• [SUPPLIED TEXT]
───

A pioneering new eye test, developed by scientists at UCL in collaboration with the Western Eye Hospital, London, may predict wet AMD, a leading cause of severe vision loss, three years before symptoms develop.
Researchers hope their test could be used to identify the disease early enough so that treatment can effectively prevent any vision loss.
The findings of the study are published today (December 18, 2020) in Expert Review of Molecular Diagnostics.
Wet age-related macular degeneration (AMD), also known as macular disease, is the most common cause of permanent and severe vision loss in the U.S.
Currently the diagnosis of wet AMD relies on a person developing symptoms, which then leads them to seek advice from a clinician. Initially, someone with wet AMD would notice distortion in their vision, normally interfering with their reading. Very quickly, this can progress to complete central vision loss, which may be extremely troubling to elderly patients who will fear blindness and loss of independence.
Wet AMD involves abnormal growth of blood vessels that leak fluid into the retina. The introduction of new treatments has led to much improved results for patients, for a disease that over 20 years ago was regarded as untreatable. However, patient outcomes could be even better if treatment was started in the very earliest stages of the disease.
The test, called DARC (Detection of Apoptosing Retinal Cells), involves injecting into the bloodstream (via the arm) a fluorescent dye that attaches to retinal cells and illuminates those that are undergoing stress or in the process of apoptosis, a form of programmed cell death. The damaged cells appear bright white when viewed in eye examinations—the more damaged cells detected, the higher the DARC count.
One challenge with evaluating eye diseases is that specialists often disagree when viewing the same scans, so the researchers have incorporated an AI algorithm into their method.
Using the same technology (test) the researchers had previously found that they can detect the earliest signs of glaucoma progression. This new study, which forms part of the same ongoing clinical trial of DARC, assessed 19 of the study participants who had already shown signs of AMD, but not necessarily in both eyes. The AI was newly trained to detect the formation of leaking and new blood vessels, which corresponded with the spots that DARC picked up.

───

• [SOURCE MATERIAL]
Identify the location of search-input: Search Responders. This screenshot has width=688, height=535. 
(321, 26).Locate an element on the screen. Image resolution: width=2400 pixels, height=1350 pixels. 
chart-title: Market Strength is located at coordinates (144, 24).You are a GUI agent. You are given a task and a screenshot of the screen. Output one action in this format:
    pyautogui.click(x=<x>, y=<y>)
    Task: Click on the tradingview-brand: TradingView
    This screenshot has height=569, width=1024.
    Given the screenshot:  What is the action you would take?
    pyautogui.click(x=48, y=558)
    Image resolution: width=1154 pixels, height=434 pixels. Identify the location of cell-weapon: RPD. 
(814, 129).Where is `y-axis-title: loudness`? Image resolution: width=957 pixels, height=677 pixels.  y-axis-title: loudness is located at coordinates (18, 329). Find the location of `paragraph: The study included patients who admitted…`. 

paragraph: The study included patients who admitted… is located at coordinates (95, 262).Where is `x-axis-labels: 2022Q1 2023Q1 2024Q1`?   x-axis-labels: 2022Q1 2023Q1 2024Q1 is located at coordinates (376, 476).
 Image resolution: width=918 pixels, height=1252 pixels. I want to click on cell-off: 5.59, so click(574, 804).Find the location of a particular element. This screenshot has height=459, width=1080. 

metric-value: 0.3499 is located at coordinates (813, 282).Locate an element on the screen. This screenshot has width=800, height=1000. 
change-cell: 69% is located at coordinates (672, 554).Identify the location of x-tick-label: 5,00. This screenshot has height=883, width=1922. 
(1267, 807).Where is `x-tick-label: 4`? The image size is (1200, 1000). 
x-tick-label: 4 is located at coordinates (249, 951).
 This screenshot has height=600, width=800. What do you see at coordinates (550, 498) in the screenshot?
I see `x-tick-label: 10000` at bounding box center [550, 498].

───

• [WHAT TO PRODUCE] Duplicate everything in the eye test article above, from "Using the same" down to "DARC picked up.", word for word.

• [SOLVED EXERCISE]
Using the same technology (test) the researchers had previously found that they can detect the earliest signs of glaucoma progression. This new study, which forms part of the same ongoing clinical trial of DARC, assessed 19 of the study participants who had already shown signs of AMD, but not necessarily in both eyes. The AI was newly trained to detect the formation of leaking and new blood vessels, which corresponded with the spots that DARC picked up.